The common thread in Malia’s charitable activities is “inclusion.”

“I guess I grew up with my own disability, getting bullied and excluded from activities,” she said.

She suffered the physical tics of Tourette’s Syndrome.

“Kids were pretty mean to me, but once I explained to them, they were kinder to me once they understood what was going on,” she said.

As a volunteer for Miracle League, she is a buddy for a player on the team.

“I help them with whatever they need,” she said. “I help them get around the bases and bat. I love it, it is a great feeling. It’s such a family there.”

Miracle League is for children with disabilities who otherwise would be unable to play baseball or interact with other children, she said.

She has been a Girl Scout since she was a small child and will soon earn her Gold Award, which is the equivalent of Eagle Scout for Boy Scouts. For her project, she feeds homeless once a month on Sunday and organizes birthday parties once a month for homeless children whose birthdays fall within the month. She also arranges for a special gift for the child, which is given to the mother to present.

Also for her project, she has organized a curriculum about disability awareness for middle-schoolers that encourages teachers and other students to include children who are different or who have disabilities.

She and 20 other teens created “I am Norm,” to help other teens redefine the word “normal” and promote inclusion.

She chooses her charitable work because it gives much back to her.

“I don’t look at big picture, I just look at the experience,” she said. “If something is going to give me an amazing experience, I am there.”
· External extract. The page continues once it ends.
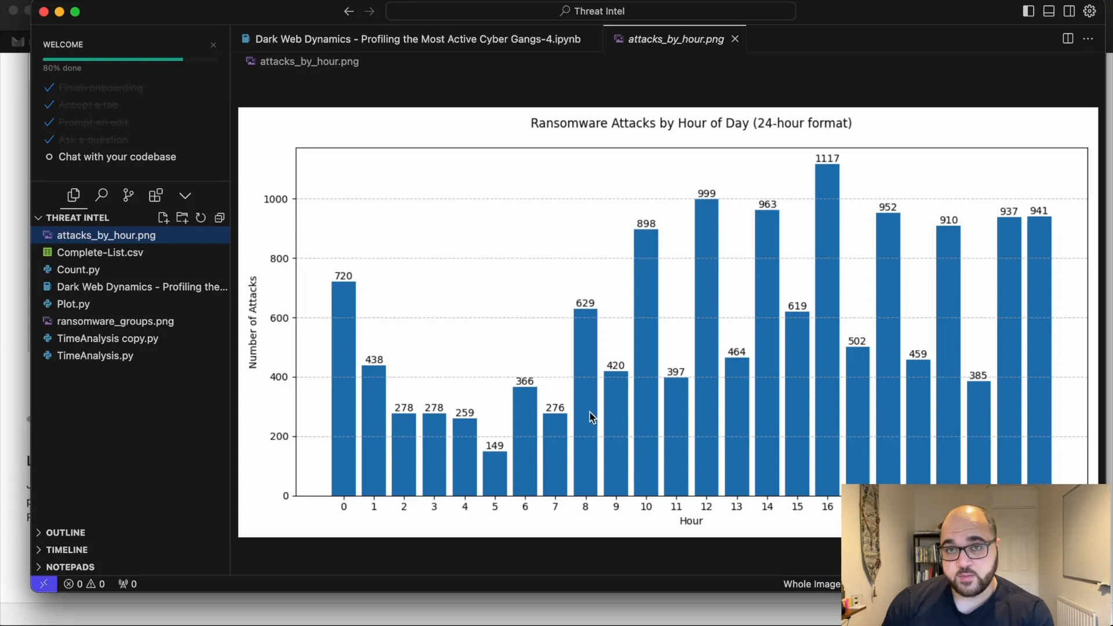Screen dimensions: 1113x626
Task: Open Complete-List.csv in file tree
Action: click(x=100, y=253)
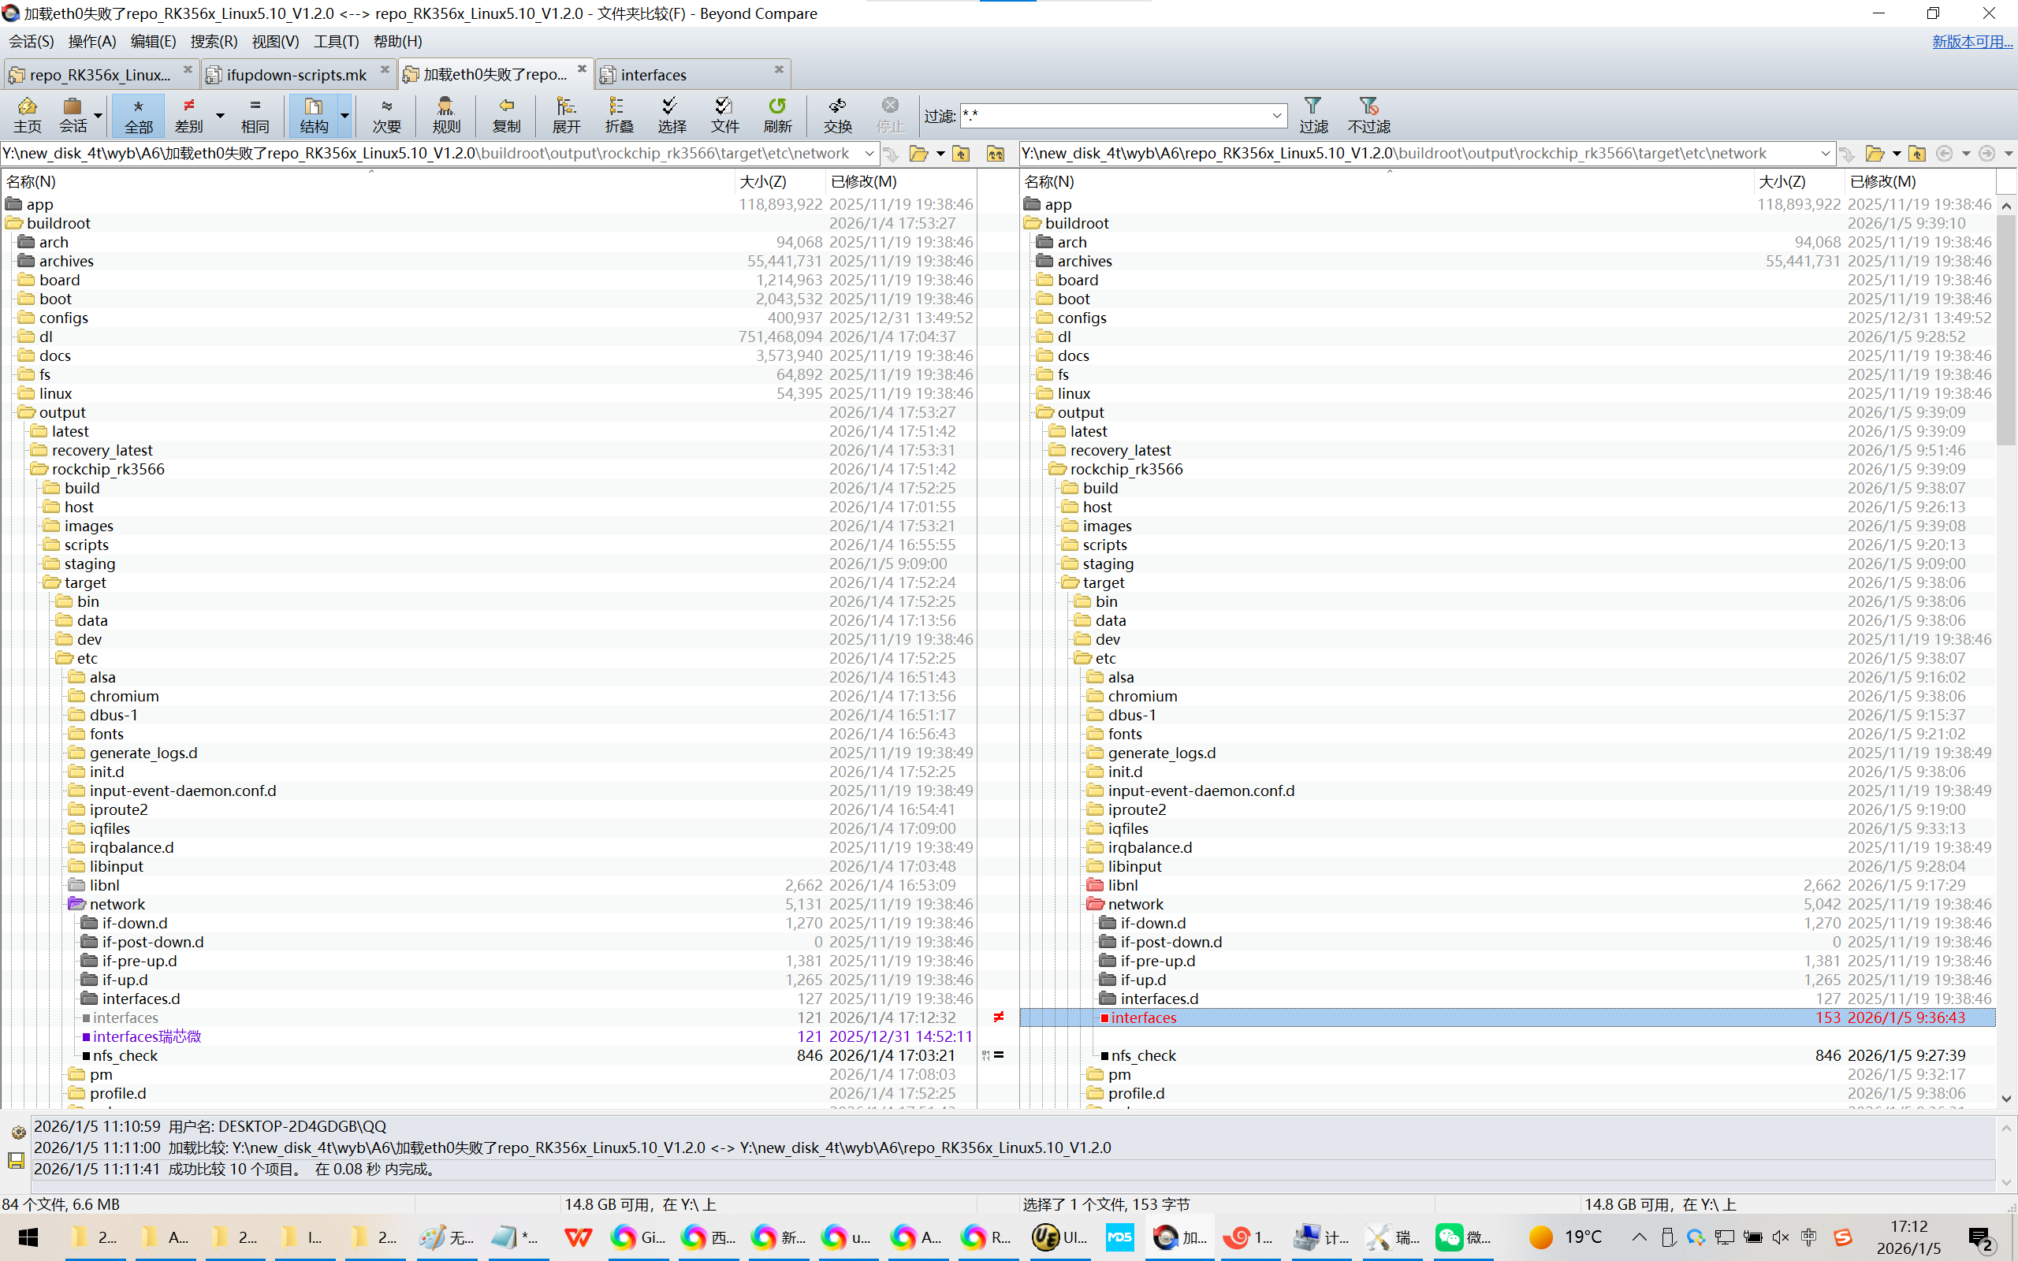Click the Rules (规则) referee icon

click(445, 115)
That might explain one of the ways she raises money for Kids Included Together, an organization she help found. The event called “Over the Edge For Charity,” is an opportunity for anyone who raises $1,000 for the cause to repel down the side of the 33-story downtown Hyatt as a reward.

“I’ve done it twice, It’s really empowering,” she said.

Malia is a senior at Canyon Crest Academy. She plans to attend art school. Her long-term plans include becoming an entrepreneur.

“There are a few business ideas going through my head,” she said.